Passage extrait:
--- --- ---

Peu importe, au fond, si ce qu’on rapporte de Willie Pep, Jack Johnson ou Muhammad Ali est bien arrivé ou pas : on y croit parce qu’ils sont différents. Parce que le commun des mortels ne comprendra jamais vraiment celui qui met les gants pour boxer ses semblables, souvent pour pas un rond. Il est extraordinaire, au sens premier du terme ; ainsi, il fascinera toujours, et l’on croira sans peine à son étrangeté. Lequel des deux livres en dit donc le plus sur ces gars-là, de l’oeuvre de fiction ancrée dans le réel, ou du recueil de citations plus ou moins bidonnées ?

« Au cours de son combat contre Larry Holmes, l’arbitre demande à Tex Cobb s’il sait où il est.

 – Je suis à Reno où je me prends une sacrée branlée, il lui répond.

Comme le massacre continue, Mills Lane lui demande : « Vous me voyez ? »

--- --- ---

Données recueillies:

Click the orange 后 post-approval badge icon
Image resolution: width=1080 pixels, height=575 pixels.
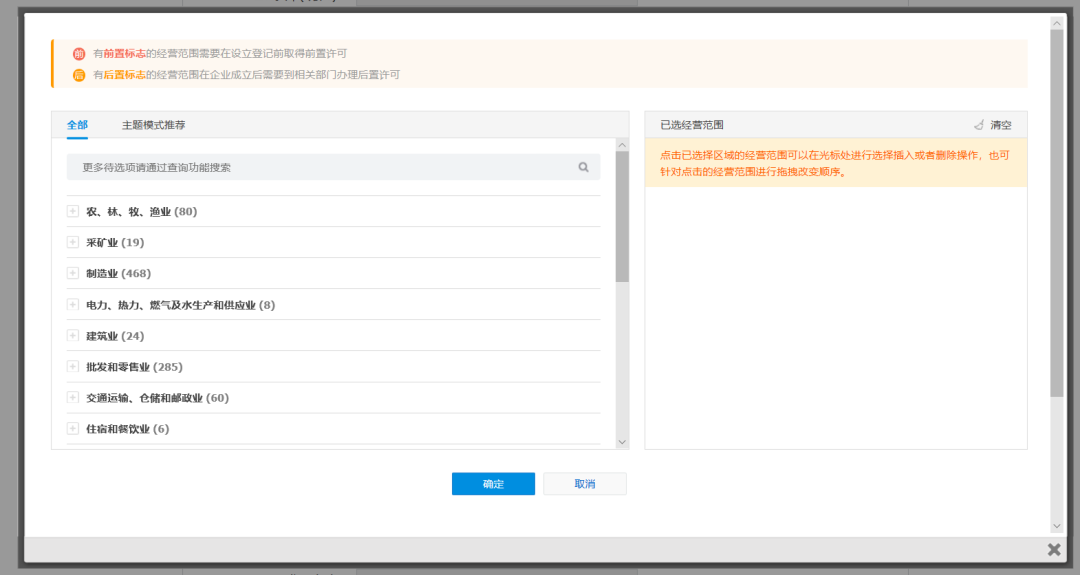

--- --- ---

Objectif pédagogique:
Retranscrivez intégralement l'extrait consacré aux boxeurs, sans en modifier un seul mot.

Exercice corrigé:
Peu importe, au fond, si ce qu’on rapporte de Willie Pep, Jack Johnson ou Muhammad Ali est bien arrivé ou pas : on y croit parce qu’ils sont différents. Parce que le commun des mortels ne comprendra jamais vraiment celui qui met les gants pour boxer ses semblables, souvent pour pas un rond. Il est extraordinaire, au sens premier du terme ; ainsi, il fascinera toujours, et l’on croira sans peine à son étrangeté. Lequel des deux livres en dit donc le plus sur ces gars-là, de l’oeuvre de fiction ancrée dans le réel, ou du recueil de citations plus ou moins bidonnées ?

« Au cours de son combat contre Larry Holmes, l’arbitre demande à Tex Cobb s’il sait où il est.

 – Je suis à Reno où je me prends une sacrée branlée, il lui répond.

Comme le massacre continue, Mills Lane lui demande : « Vous me voyez ? »